(EXERCISE DATA begins)

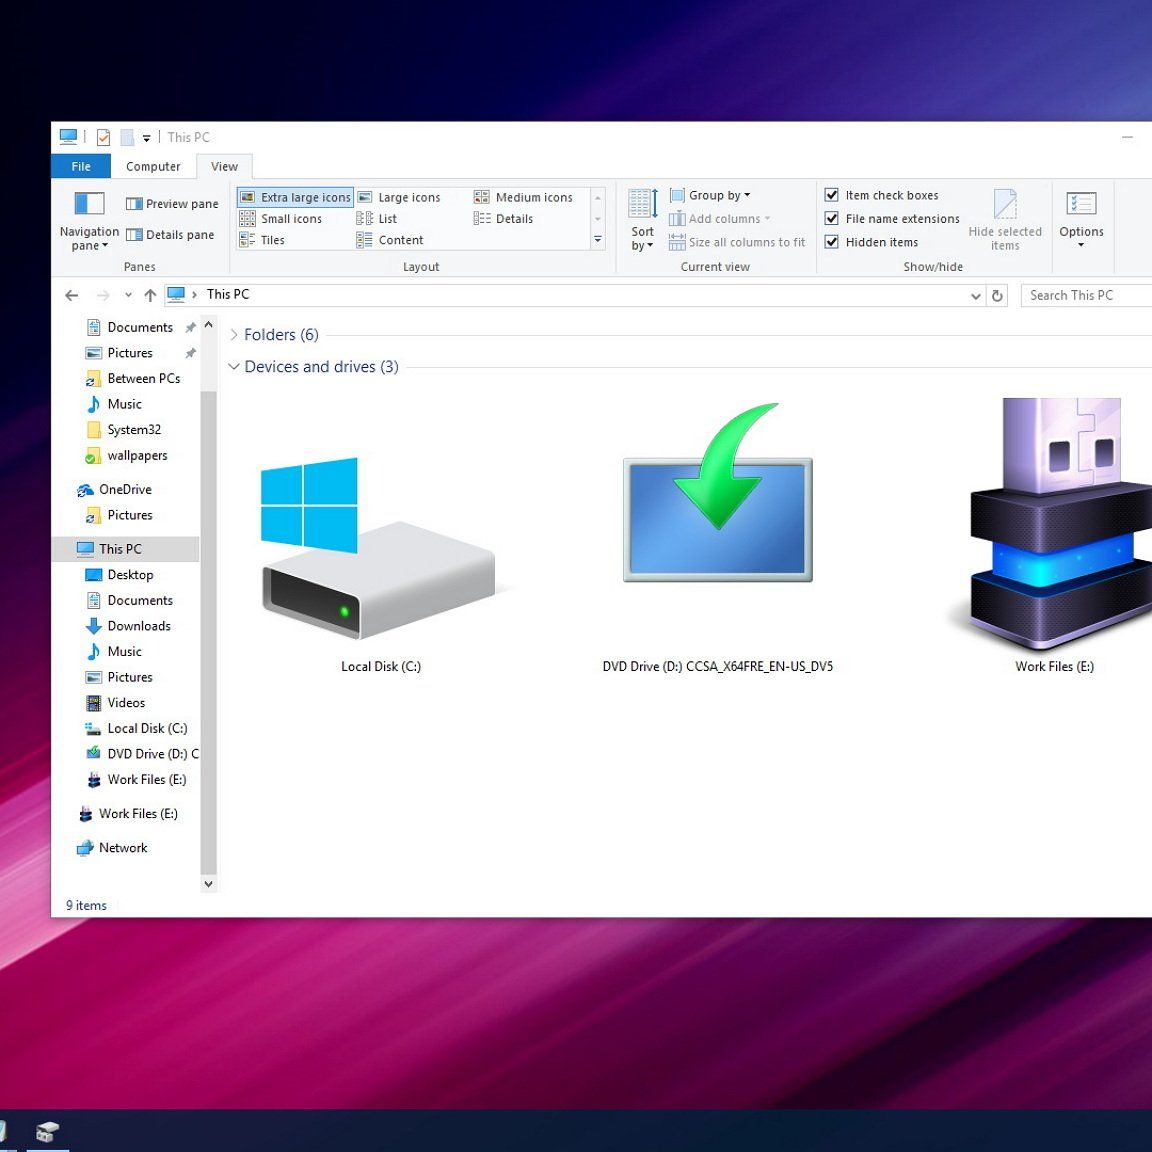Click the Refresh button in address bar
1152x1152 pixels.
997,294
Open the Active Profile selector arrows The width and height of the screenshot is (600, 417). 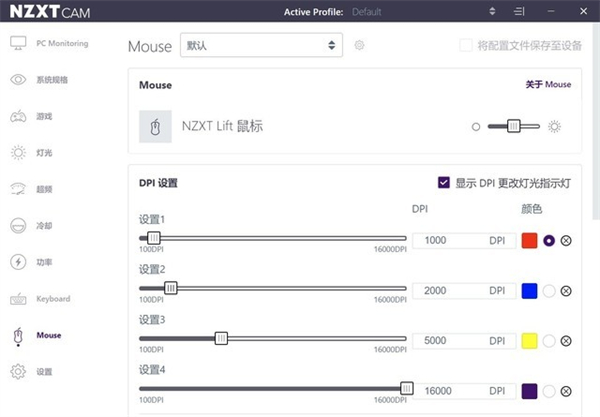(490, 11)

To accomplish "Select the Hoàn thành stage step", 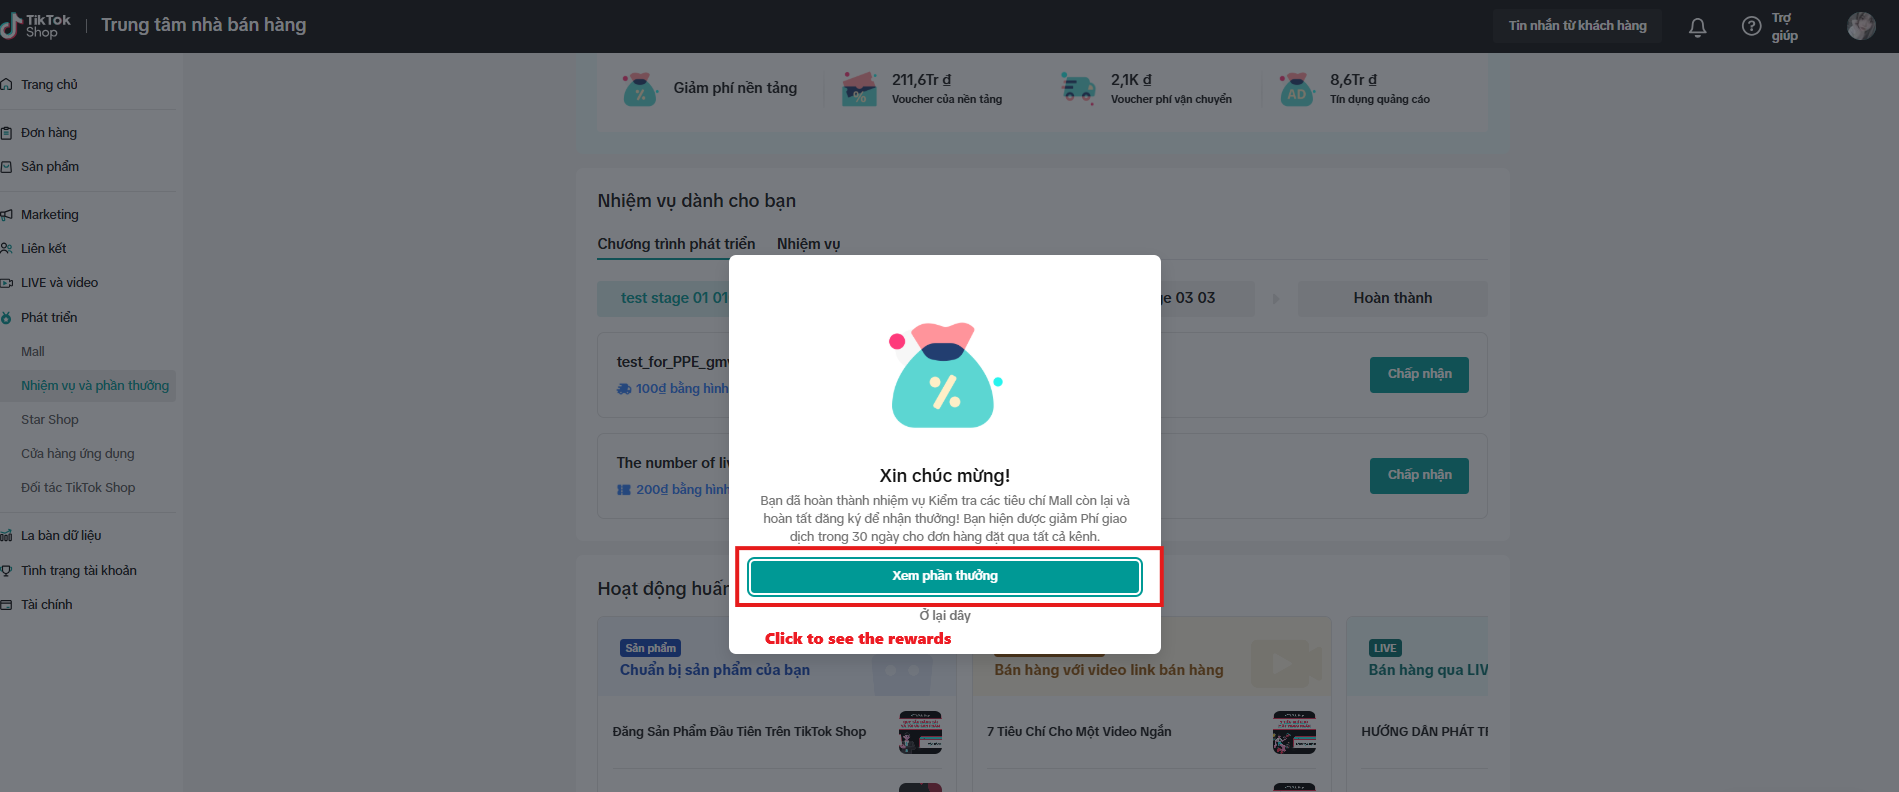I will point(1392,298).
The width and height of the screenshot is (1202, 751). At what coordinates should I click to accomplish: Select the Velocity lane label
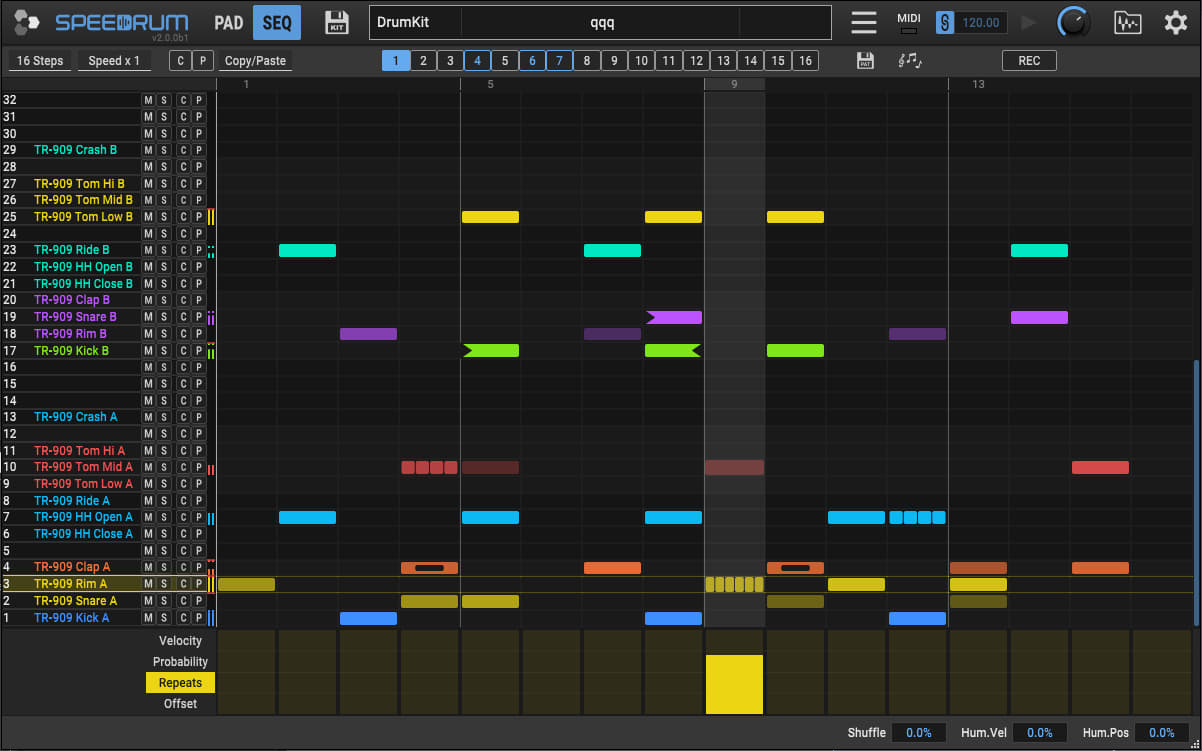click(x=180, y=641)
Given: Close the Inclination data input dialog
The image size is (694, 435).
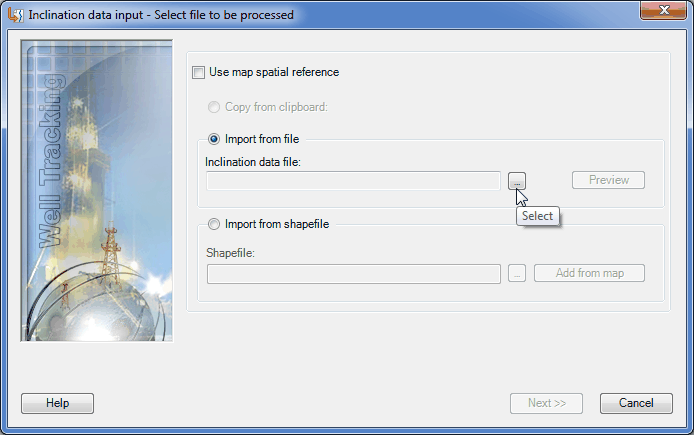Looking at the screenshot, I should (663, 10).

(EXERCISE DATA ends)

ASSIGNMENT —
Starting at the line that contains "The width and height of the screenshot is (1202, 751).", restate every line through the end of the records exactly as written, but leave the pictures out.

WORKED SOLUTION —
The width and height of the screenshot is (1202, 751). At what coordinates should I click to accomplish: Select the Velocity lane label
click(x=180, y=641)
Given: Close the Inclination data input dialog
The image size is (694, 435).
Looking at the screenshot, I should (663, 10).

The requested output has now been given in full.